Looks good - almost ;)

webenginepart/src/webengineparthtmlmimetypehandler.cpp
36 ↗(On Diff #37469)

static QStrings slow down startup time. Better use static const char s_...[] = "..."

65 ↗(On Diff #37469)

making m_request a QPointer does the same with less runtime cost and less code.

webenginepart/src/webengineparthtmlmimetypehandler.h
31 ↗(On Diff #37469)

no longer needed

34 ↗(On Diff #37469)

not needed

36 ↗(On Diff #37469)

not needed

Use QPointer and static char, remove useless includes and forward declarations

dfaure accepted this revision.Jul 15 2018, 10:39 PM
This revision is now accepted and ready to land.Jul 15 2018, 10:39 PM

Don't link agains QtXml

I forgot to remove Qt5::Xml from target_link_libraries for kwebenginepartlib
when switching to using QWebEnginePage to parse the HTML code

dfaure accepted this revision.Jul 16 2018, 7:48 AM
This revision was automatically updated to reflect the committed changes.

Thanks for working on this, but a note about:

Unfortunately, there's still a problem I couldn't solve: some resources in the HTML produced by KIO use a help URL rather than the standard file one, but I couldn't find out to which file they point, so they aren't changed, meaning that the page is not displayed completely as it was intended.

This is intended, and the other engines were able to get those resources by retrieving again them through the help:/ URL.

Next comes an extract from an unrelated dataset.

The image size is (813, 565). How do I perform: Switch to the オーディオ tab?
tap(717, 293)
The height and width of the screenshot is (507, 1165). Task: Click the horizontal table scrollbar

arfrever added inline comments.
webenginepart/src/CMakeLists.txt
2

Since you dropped linking against Qt5::Xml (using target_link_libraries), this find_package(Qt5Xml ... is probably unnecessary.

stefanocrocco reopened this revision.Jul 18 2018, 9:11 AM
This revision is now accepted and ready to land.Jul 18 2018, 9:11 AM

Remove unneed check for QXml

Thanks for working on this, but a note about:

Unfortunately, there's still a problem I couldn't solve: some resources in the HTML produced by KIO use a help URL rather than the standard file one, but I couldn't find out to which file they point, so they aren't changed, meaning that the page is not displayed completely as it was intended.

This is intended, and the other engines were able to get those resources by retrieving again them through the help:/ URL.

Thanks for the information. I was confused because I didn't notice that the help kioslave wasn't installed on my system, so those URLs weren't resolved even when using the KHTML part. Now I've installed it and created a new revision (D14233) adding support for it.